(In)Dependent: The Heroin Project opens as one character relapses and another overdoses. These scenes are highly personal. Kent State University student Emelia Sherin based the play on her own substance use, heroin’s impact on her hometown of Warren and interviews with scores of people affected by the epidemic, words which were often put in the script verbatim. She wrote the play with KSU classmate Zach Manthey in 2017. The docu-theater piece follows Emily and Ryan as they struggle with addiction. Heroin is personified as a siren-esque temptress played by an actress. Now, after two years and seven productions, Sherin directs an expanded update of the play for the Millennial Theatre Project. The group performs the new (In)Dependent Aug. 16 and 17 at the Akron Civic Theatre, where it first premiered in 2017. “Even watching theater, you’re able to be just as vulnerable as the actors,” says Sherin. “You can find a way to relate to anyone.” Here, we break down (In)Dependent’s unusual development and brave new face.

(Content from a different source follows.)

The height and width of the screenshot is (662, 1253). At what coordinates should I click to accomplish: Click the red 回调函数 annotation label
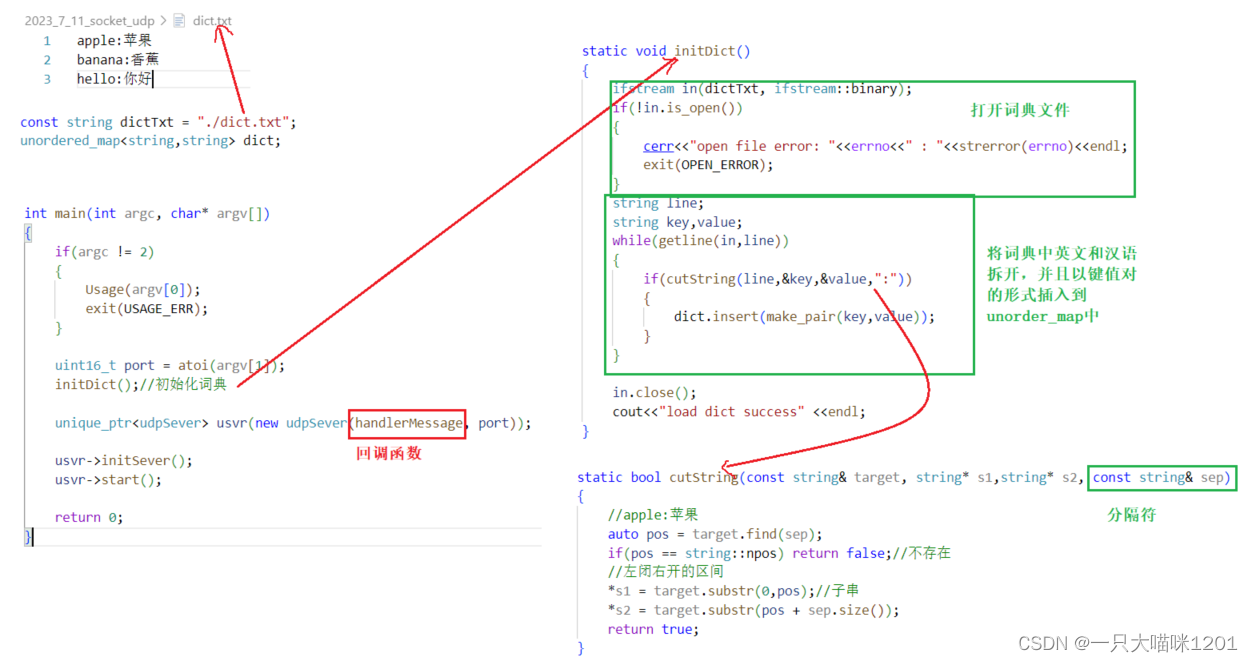coord(389,454)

The Inspiration: “We were losing friends, neighbors, classmates,” says Sherin, who was partly inspired after the eighth person from her alma mater, Warren’s Howland High School, died from an overdose. A scripted play was the perfect way to educate audiences about addiction, she says, by finding the humanity in fictional characters based on real-world perspectives. One of those perspectives was her own. Sherin was using cocaine and prescriptions when she started research in September 2016. “Researching this play saved my life, because it taught me the danger I was putting myself in.”The Interviews: To inform the script, Sherin interviewed more than 50 people directly impacted by the epidemic: current and former users, medical professionals, affected families and the CEO of Glenbeigh Center, a treatment facility. “When it came to the way families would describe heroin, it was like it was a jealous girlfriend, keeping people away from their family, changing them in a way where they didn’t even know who that loved one was anymore.” Often, Sherin decided to grant participants anonymity before incorporating their exact words into the script. “The stigma is so strong with addiction that if their name was with it, they think people at work might think of them differently. It’s a shame because that should not be the case.”
The Writing: “I took all of their personalities, experiences and stories, and sewed them into a plot and characters,” says Sherin. She and Manthey wrote (In)Dependent in two days in a Kent apartment. Almost every detail in the play came from interviews or personal experience. In the new version, Sherin revamped monologues into full conversations and deepened character backstories based on past interviews, from a woman who joins the Mormon church during recovery, to a mother who struggles with guilt over using during pregnancy. “I wanted to show more variety and how others would handle, interact and talk to [Heroin].”
The Staging: While the production’s first incarnation was more sparse and minimalistic, the new staging adds a number of vibrant components. Led by Warren musician Stephen Kuhn, a live band performs a new, original funk-infused score, with many of the characters getting their own themes, and drug highs being depicted through rising, throbbing music. This cast also dons face paint and costumes inspired by comics, Sherin says, to reframe the story in the vein of classic archetypes. “You’re your own hero fighting the villain of addiction,“ she says. “But instead of saving a damsel in distress, you’re saving yourself.”